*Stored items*
----------
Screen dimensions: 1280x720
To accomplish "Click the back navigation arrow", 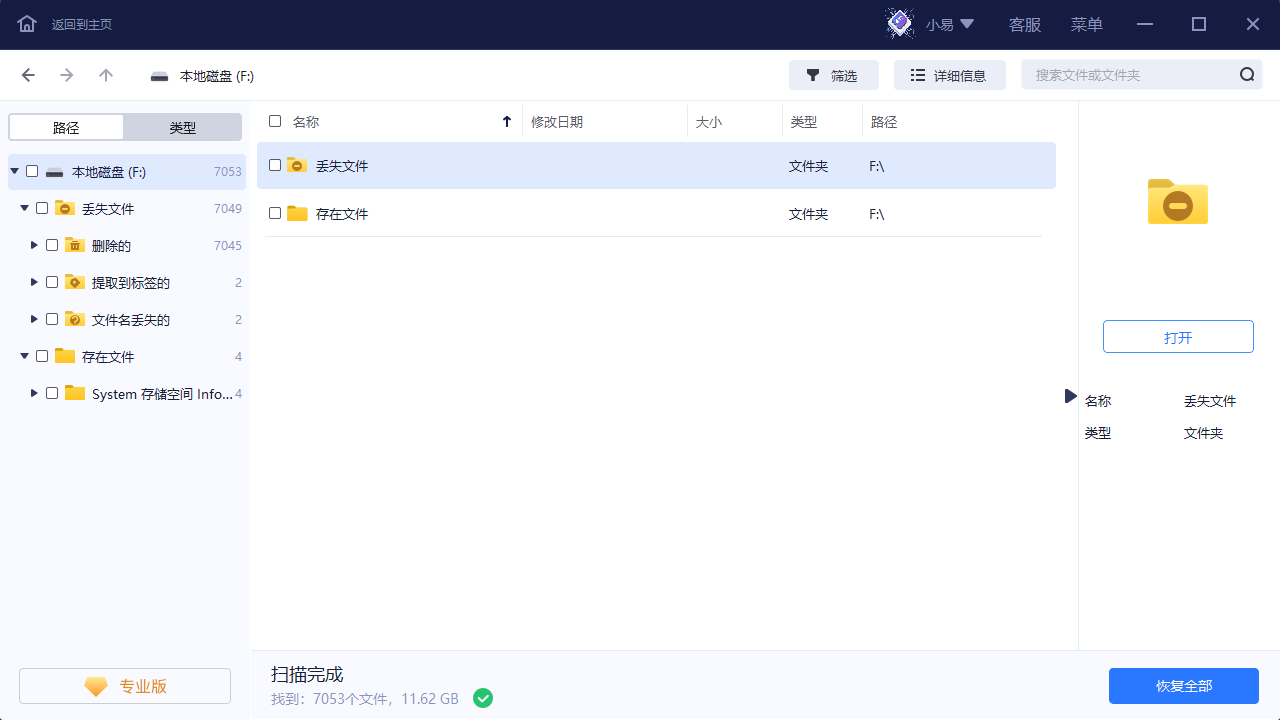I will (x=27, y=74).
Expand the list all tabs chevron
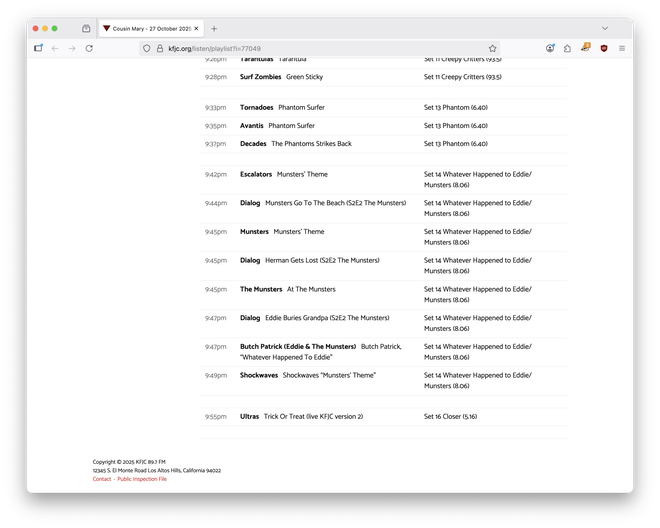660x528 pixels. [x=605, y=29]
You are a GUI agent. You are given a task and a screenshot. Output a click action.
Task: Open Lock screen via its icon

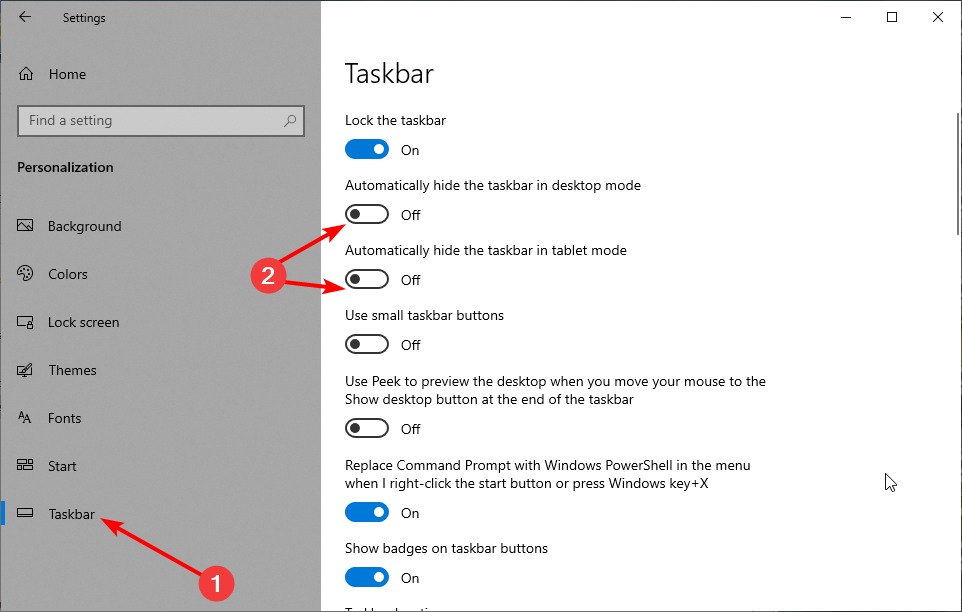point(27,322)
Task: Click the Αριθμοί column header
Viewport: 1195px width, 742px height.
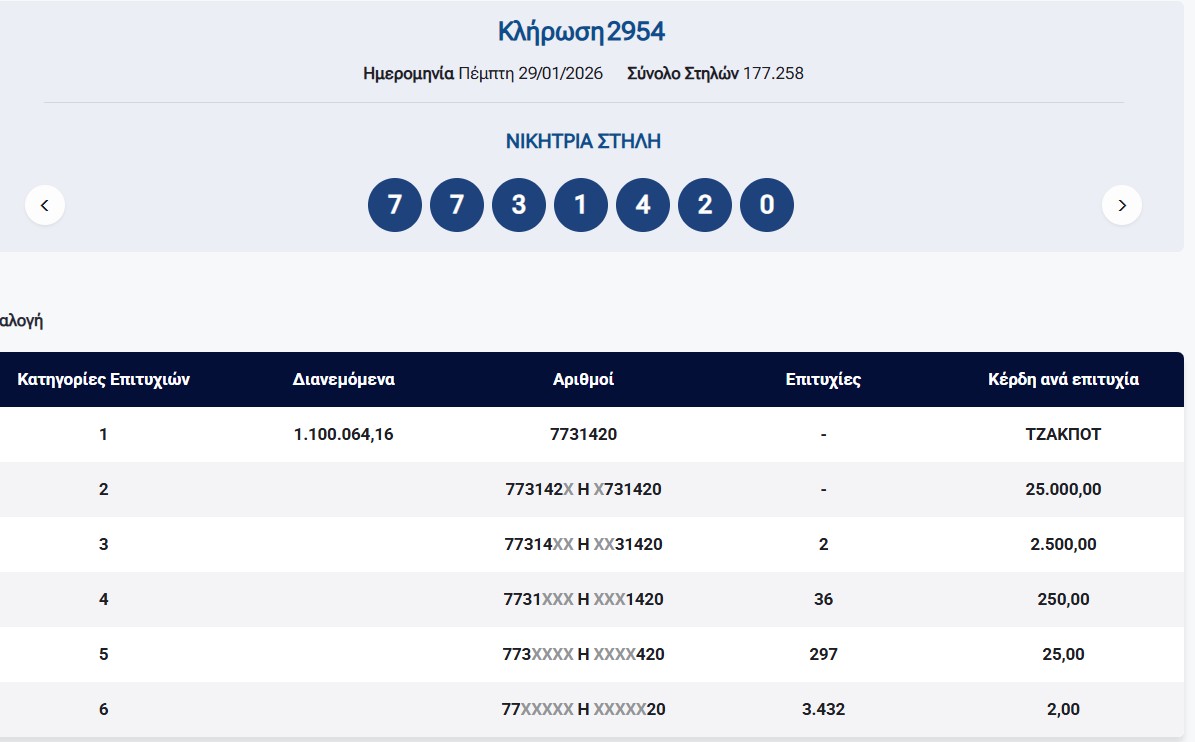Action: [x=583, y=380]
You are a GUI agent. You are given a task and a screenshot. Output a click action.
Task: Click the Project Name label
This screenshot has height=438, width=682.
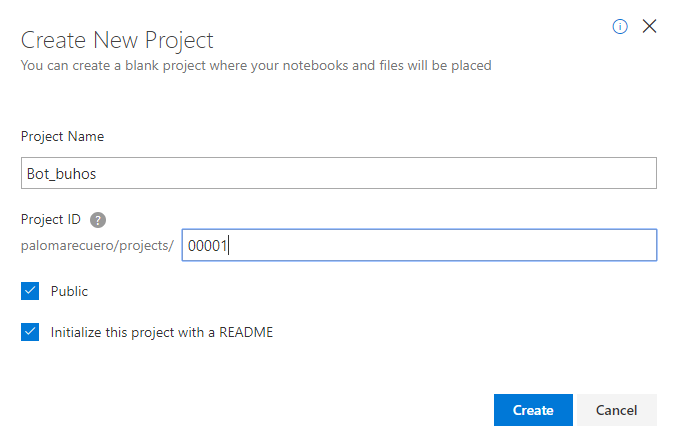62,137
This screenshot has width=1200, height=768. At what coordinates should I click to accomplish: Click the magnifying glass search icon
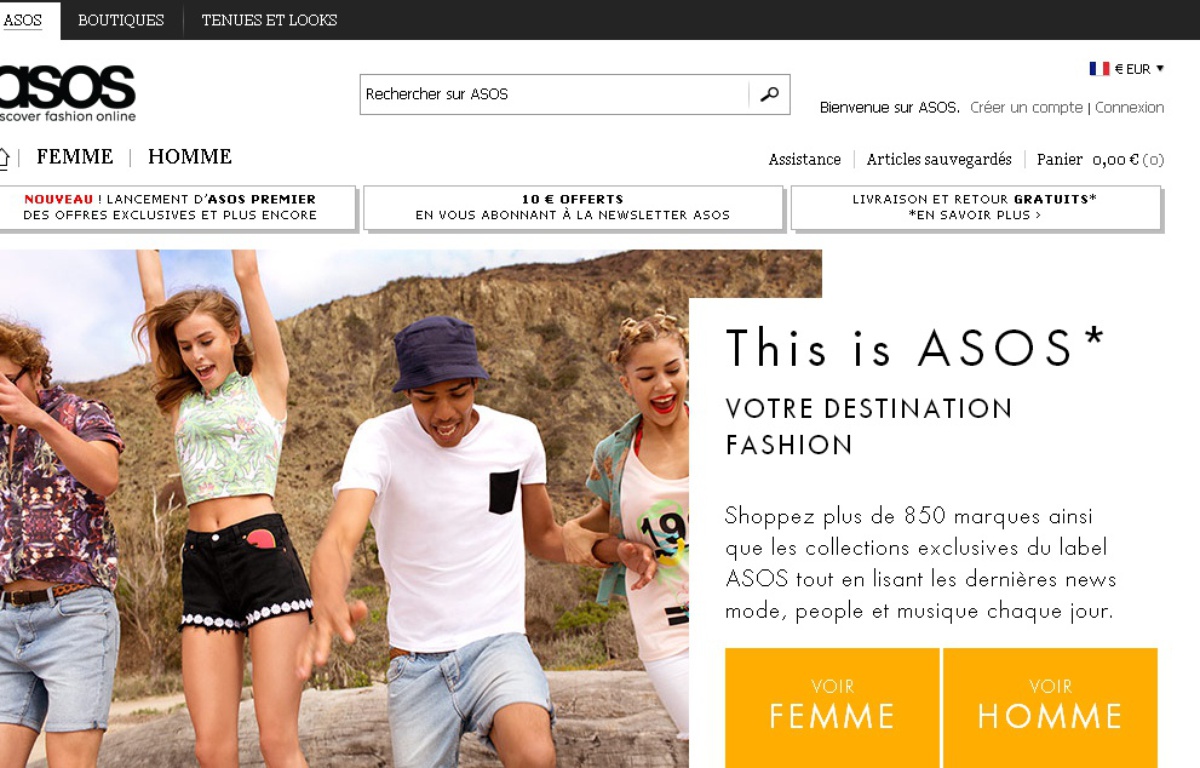coord(769,95)
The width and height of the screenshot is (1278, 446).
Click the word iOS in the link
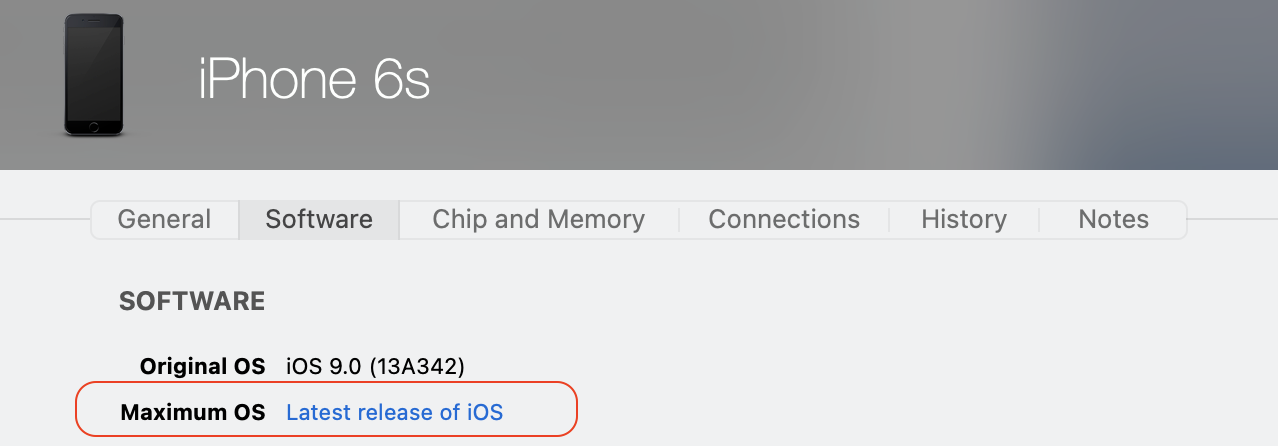pos(484,412)
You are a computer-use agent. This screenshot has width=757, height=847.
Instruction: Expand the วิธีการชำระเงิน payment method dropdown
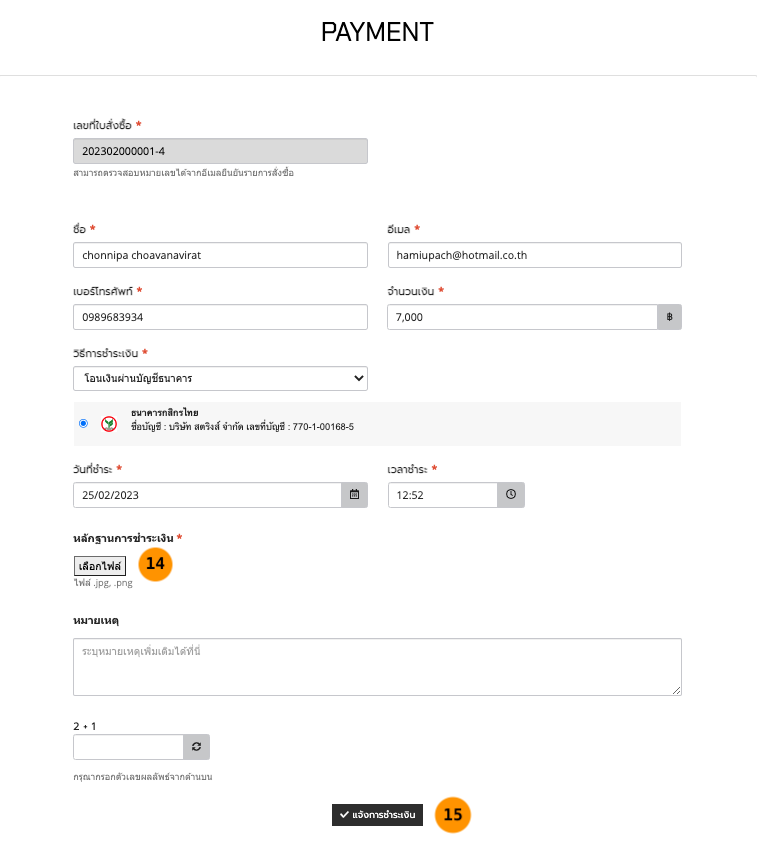(220, 378)
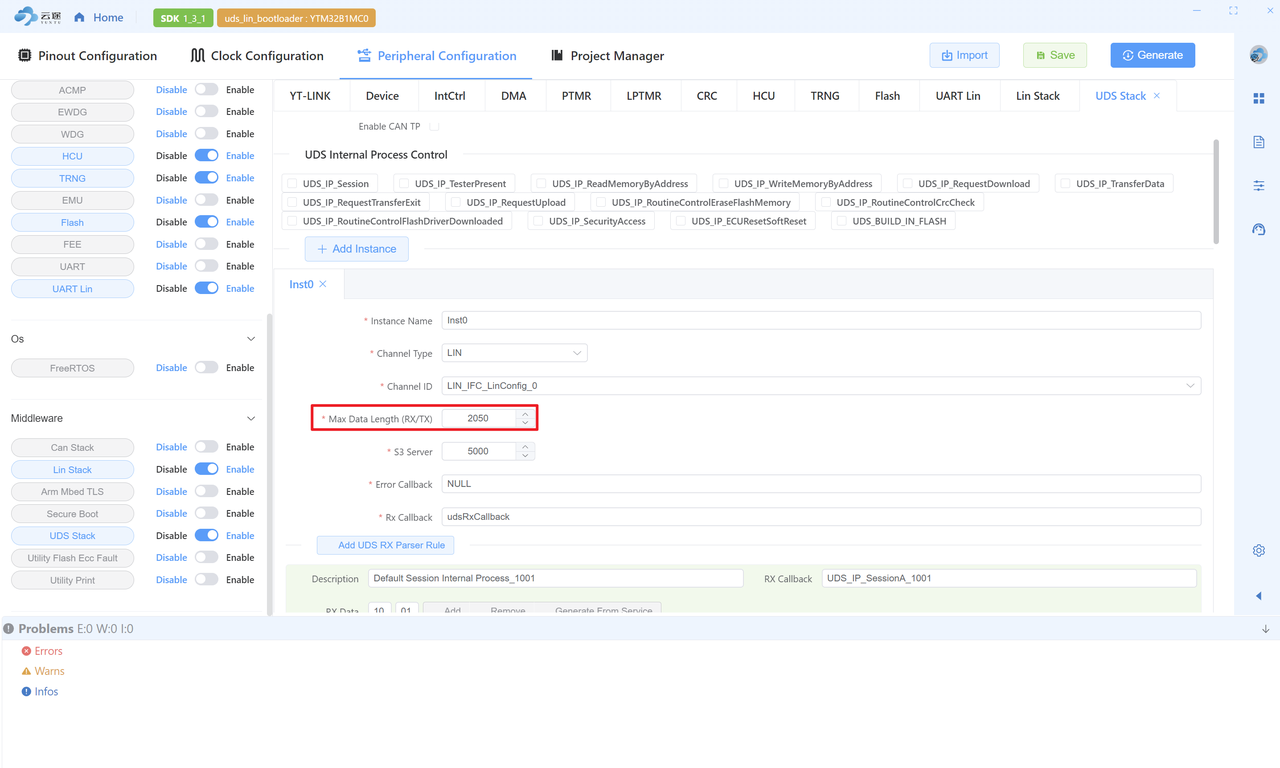Click the Generate button

(1152, 55)

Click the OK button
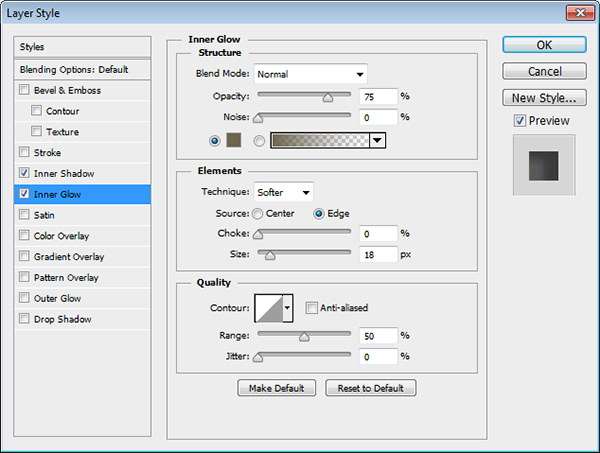tap(543, 45)
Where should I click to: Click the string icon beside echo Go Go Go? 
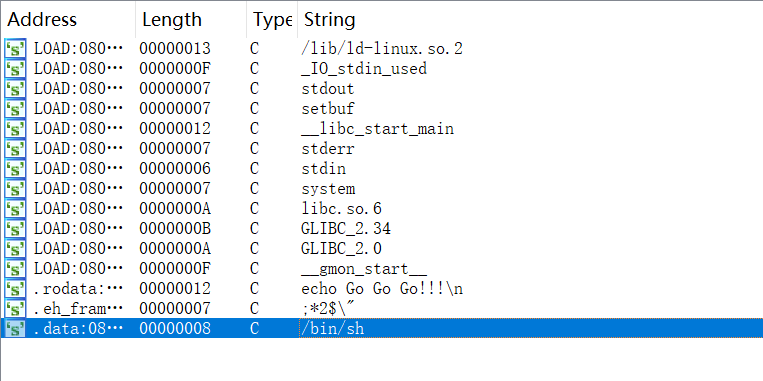coord(15,289)
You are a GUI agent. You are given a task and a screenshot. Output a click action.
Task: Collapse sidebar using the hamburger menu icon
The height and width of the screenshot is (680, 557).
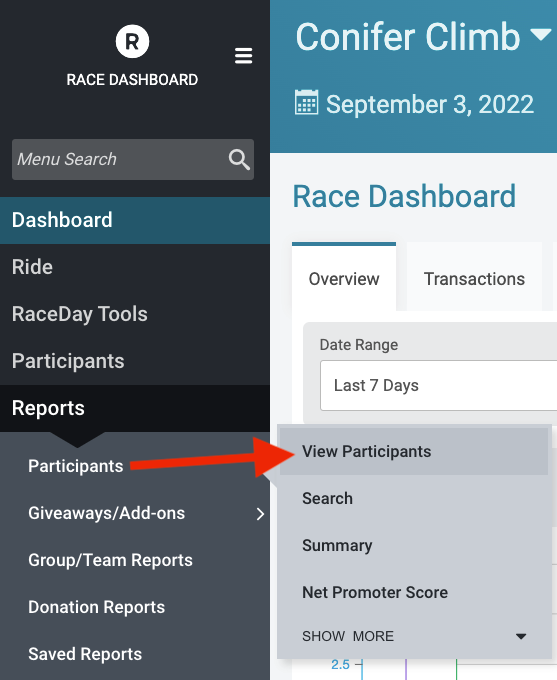tap(243, 56)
----------
Among the lines above, the one with "Task: Click the Project Name label" opens the part to repeat and the one with "Task: Collapse sidebar" closes it; repeat only that part exactly, with no pictures.

Task: Click the Project Name label
This screenshot has height=438, width=682.
62,137
This screenshot has width=1200, height=768. At what coordinates should I click to accomplish: Click the magnifying glass search icon
coord(769,95)
The width and height of the screenshot is (1278, 446).
Click the word iOS in the link
pos(484,412)
You are a computer-use agent. This screenshot has width=757, height=847.
Instruction: Expand the วิธีการชำระเงิน payment method dropdown
(220, 378)
Click the Generate button

(1152, 55)

Click the OK button
tap(543, 45)
Where should I click to: Click the string icon beside echo Go Go Go? 
coord(15,289)
You are a GUI agent. You are given a task and a screenshot. Output a click action.
Task: Collapse sidebar using the hamburger menu icon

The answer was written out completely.